FIG 3 — Recombinant SarR binds to the *ica* operon promoter and regulates *ica* transcription. (A) Recombinant SarR binds to the *ica* promoter. Increasing concentrations (45 to 718 pmol) of recombinant SarR protein were added to a biotinylated oligonucleotide P_sarR probe. The protein-DNA interactions were competed with 100× specific or nonspecific competitor DNA. (B) Comparative measurement of *icaA* and *gyrB* (control) transcription in *S. epidermidis* strain 1457 and its *sarR* mutant. RNA was prepared from cultures grown to an A₆₀₀ of 1.0 at 37°C in BHI NaCl. RelQuant software (Roche, Switzerland) was used to measure the relative expression of *icaA* against the constitutively expressed *gyrB* gene. *icaA* transcript levels in all strains were compared to *icaA* transcript levels in CSF41498 pLI50, which were assigned a value of 1. The data presented are the averages of three separate experiments. Standard deviations are indicated, and the asterisk denotes a significant difference as determined by Student's t test (P ≤ 0.05). (C) Intergenic nucleotide sequence between SERP_RS09410 and *sarR* on the chromosome of *S. epidermidis* RP62A. The binding sites for the SEsarR_comp1 and SEsarR_comp2 oligonucleotide primers are underlined. The predicted *sarR* ribosome binding site (RBS) (green letters) and promoter based on canonical −10 and −35 RNA polymerase binding sites (red letters) were identified using Softberry bacterial promoter prediction software (BPROM).

Mutation of sarR restores biofilm-forming capacity in an rbf mutant.

Using phage A6C, the sarR mutation was transduced into CSF41498, and its isogenic rbf mutant and transductants were confirmed by PCR of the sarR locus (data not shown). Immunoblots revealed that PIA production was significantly increased in the sarR mutant grown in both BHI and BHI NaCl (Fig. 4A).
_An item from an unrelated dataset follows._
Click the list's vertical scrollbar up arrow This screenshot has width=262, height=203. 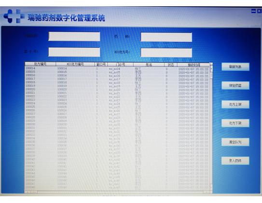click(x=211, y=68)
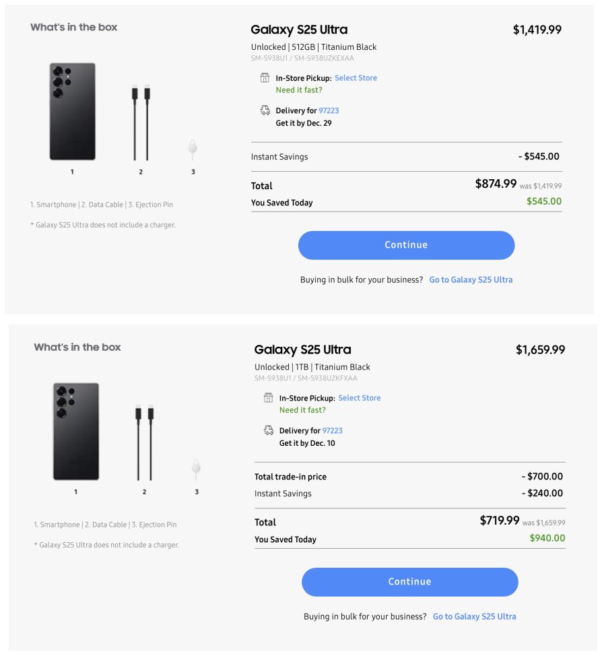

Consistent with this, the sarR mutation promoted biofilm formation in both BHI and BHI NaCl under shear flow in the BioFlux instrument (Fig. 4B). In contrast, under static growth conditions, the sarR mutation was associated with increased biofilm formation only in BHI NaCl and not in BHI (Fig. 4C).

In the rbf sarR double mutant, PIA production was restored to wild-type levels in BHI medium (Fig. 4A), whereas in BHI NaCl, PIA expression was increased but remained lower than that of CSF41498 (Fig. 4A). In the BioFlux instrument, the rbf sarR double mutant formed robust biofilms in both BHI and BHI NaCl under shear flow (Fig. 4B), whereas under static growth conditions, biofilm production by the rbf sarR double mutant was restored to wild-type levels only in BHI NaCl and not in BHI medium (Fig. 4C). Complementation of sarR mutants with the sarR gene on plasmid pLI50 significantly reduced biofilm production in BHI NaCl (Fig. 4C).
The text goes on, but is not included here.